I'm considering the following definition of one-way functions:
Let $f : \{0,1\}^k \rightarrow \{0,1\}^k$ and $b : \{0,1\}^k \rightarrow \{0,1\}$ be computable in poly($k$) time. We say that $f$ is a one-way function with hard-core bit $b$ if, for all polynomial-time randomized algorithms $A$ and all constants $c$, $$\underset{x\in\{0,1\}^k}{\mathbb{E}}\Big[\mathbb{P}[A(f(x))=b(x)]\Big]=\frac{1}{2}+o(k^{-c})$$
Note that $A(f(x))=b(x)$ is an event, not because $x$ is random but because $A$ is a randomized algorithm.
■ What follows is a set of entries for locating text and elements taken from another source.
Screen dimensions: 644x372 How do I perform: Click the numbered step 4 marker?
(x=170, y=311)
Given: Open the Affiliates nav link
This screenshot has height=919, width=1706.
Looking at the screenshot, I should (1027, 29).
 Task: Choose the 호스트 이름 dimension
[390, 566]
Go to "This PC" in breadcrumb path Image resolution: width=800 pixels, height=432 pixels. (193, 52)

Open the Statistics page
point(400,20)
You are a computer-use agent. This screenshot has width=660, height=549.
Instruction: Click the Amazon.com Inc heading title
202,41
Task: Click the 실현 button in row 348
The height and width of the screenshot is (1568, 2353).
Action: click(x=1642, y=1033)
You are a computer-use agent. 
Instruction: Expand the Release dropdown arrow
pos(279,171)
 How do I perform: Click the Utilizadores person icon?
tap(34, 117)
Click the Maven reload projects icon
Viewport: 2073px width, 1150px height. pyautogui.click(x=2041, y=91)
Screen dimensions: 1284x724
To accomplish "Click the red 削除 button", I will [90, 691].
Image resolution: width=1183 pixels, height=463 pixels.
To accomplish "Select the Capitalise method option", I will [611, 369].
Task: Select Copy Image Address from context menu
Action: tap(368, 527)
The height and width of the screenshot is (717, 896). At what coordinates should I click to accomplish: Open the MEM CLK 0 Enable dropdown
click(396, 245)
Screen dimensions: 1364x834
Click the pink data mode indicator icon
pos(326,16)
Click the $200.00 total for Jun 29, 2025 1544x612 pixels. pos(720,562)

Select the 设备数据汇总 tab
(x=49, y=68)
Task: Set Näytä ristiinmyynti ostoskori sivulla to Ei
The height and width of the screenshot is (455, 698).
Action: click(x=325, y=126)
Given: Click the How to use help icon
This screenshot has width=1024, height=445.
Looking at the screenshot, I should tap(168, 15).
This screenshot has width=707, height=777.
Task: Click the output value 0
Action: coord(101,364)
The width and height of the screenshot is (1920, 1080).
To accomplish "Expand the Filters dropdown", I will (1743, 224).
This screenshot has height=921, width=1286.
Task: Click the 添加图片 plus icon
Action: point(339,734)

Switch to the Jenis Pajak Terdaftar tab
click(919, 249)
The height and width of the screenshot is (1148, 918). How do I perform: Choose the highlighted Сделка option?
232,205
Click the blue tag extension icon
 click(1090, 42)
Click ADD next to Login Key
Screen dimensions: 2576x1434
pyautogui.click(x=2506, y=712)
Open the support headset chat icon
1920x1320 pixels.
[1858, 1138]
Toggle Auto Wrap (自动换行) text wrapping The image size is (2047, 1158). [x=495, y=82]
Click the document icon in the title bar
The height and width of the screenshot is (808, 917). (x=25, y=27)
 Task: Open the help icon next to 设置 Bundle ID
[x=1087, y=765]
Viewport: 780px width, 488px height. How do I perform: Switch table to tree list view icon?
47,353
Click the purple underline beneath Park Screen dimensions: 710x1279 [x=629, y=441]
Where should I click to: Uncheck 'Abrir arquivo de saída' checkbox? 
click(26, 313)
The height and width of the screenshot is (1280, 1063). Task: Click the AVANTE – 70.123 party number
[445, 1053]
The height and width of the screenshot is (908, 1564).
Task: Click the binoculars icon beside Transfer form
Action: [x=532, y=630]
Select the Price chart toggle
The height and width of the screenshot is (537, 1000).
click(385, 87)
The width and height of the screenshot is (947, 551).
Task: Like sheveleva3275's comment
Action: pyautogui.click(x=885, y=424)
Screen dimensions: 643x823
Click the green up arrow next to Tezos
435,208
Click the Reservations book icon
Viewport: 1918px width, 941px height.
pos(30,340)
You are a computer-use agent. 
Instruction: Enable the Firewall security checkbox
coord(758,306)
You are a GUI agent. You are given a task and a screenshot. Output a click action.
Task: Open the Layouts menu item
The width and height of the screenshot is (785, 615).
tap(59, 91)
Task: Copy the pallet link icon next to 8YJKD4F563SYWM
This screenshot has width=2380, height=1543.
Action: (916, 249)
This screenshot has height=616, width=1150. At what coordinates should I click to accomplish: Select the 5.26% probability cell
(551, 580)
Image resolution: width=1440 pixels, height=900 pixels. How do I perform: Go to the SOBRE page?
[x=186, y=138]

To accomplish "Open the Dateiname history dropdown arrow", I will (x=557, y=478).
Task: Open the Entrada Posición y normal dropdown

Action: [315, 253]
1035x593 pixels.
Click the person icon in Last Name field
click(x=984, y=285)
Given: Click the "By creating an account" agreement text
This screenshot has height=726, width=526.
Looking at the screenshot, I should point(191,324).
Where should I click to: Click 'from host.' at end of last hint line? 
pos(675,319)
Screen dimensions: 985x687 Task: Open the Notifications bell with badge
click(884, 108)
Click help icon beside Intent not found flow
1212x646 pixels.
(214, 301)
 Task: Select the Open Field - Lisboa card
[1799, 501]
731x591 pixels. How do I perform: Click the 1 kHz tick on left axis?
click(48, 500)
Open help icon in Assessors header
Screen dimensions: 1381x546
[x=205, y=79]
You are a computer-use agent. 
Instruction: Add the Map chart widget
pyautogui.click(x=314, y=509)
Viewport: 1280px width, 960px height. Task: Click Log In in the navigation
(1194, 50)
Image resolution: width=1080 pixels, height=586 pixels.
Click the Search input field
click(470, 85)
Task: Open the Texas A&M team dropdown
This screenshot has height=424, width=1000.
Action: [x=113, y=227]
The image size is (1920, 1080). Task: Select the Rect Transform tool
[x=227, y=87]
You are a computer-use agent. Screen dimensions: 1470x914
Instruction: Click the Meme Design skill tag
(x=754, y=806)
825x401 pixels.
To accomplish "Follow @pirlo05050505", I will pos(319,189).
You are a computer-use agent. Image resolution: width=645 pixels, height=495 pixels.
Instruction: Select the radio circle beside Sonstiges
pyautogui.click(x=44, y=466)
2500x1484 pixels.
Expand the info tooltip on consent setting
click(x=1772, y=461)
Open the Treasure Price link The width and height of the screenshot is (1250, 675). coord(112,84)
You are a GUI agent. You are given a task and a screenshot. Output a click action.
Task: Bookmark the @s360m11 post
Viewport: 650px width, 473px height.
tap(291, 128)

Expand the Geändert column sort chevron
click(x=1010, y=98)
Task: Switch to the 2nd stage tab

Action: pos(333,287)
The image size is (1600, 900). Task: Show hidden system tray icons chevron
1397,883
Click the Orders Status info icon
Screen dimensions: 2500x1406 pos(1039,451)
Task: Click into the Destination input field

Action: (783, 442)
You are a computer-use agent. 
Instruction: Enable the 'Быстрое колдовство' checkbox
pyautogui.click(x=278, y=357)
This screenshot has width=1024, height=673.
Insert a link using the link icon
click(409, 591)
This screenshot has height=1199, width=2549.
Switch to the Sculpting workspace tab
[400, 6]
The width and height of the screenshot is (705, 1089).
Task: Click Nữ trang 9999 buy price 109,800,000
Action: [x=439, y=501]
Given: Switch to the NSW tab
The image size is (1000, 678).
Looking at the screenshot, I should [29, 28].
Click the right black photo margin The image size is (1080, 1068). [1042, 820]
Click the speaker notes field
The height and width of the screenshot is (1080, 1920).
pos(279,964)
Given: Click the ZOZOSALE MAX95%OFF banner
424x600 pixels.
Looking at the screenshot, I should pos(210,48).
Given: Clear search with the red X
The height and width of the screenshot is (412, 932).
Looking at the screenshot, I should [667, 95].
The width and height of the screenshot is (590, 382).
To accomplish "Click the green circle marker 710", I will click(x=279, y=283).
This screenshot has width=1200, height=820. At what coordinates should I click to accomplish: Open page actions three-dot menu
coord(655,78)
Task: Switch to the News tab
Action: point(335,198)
Now suppose $f$ isn't a one-way function, then this expectation will be noticeably different from $1/2$. But for any particular $x$ the probability might still be close to $1/2$. Indeed the probability could be exactly $1/2$ (or even 0) for a large fraction of the $x$, provided for the remaining $x$ $f(x)$ can be inverted with sufficient accuracy to make the expectation noticeably different from $1/2$ again.
So what do I do if I'm presented with such an $f(x)$? The fact that many other $f(x)$ can easily be inverted seems of little consolation then. I don't see any way to invert $f$ then. In particular in connection with pseudorandom number generators I'm reading statements like
We will show that if any tester $A$ can tell the difference between $g(x) = (f(x),\,b(x))$ and a random string, then we can use $A$ to "break" our one-way function, and calculate $b(x)$ from $f(x)$ with $1/\text{poly}(k)$ probability.
I can read this in two different ways.
- $x$ is random and there's a $1/\text{poly}(k)$ chance of getting an $x$ for which $b(x)$ can be computed from $f(x)$ exactly.
- For every $x$ $b(x)$ can be computed from $f(x)$ with a $1/\text{poly}(k)$ chance of success.
(1) has the problem that the text presents a randomized algorithm to compute $b(x)$ from $f(x).$ It isn't exact.
(2) is false based on the preceding discussion.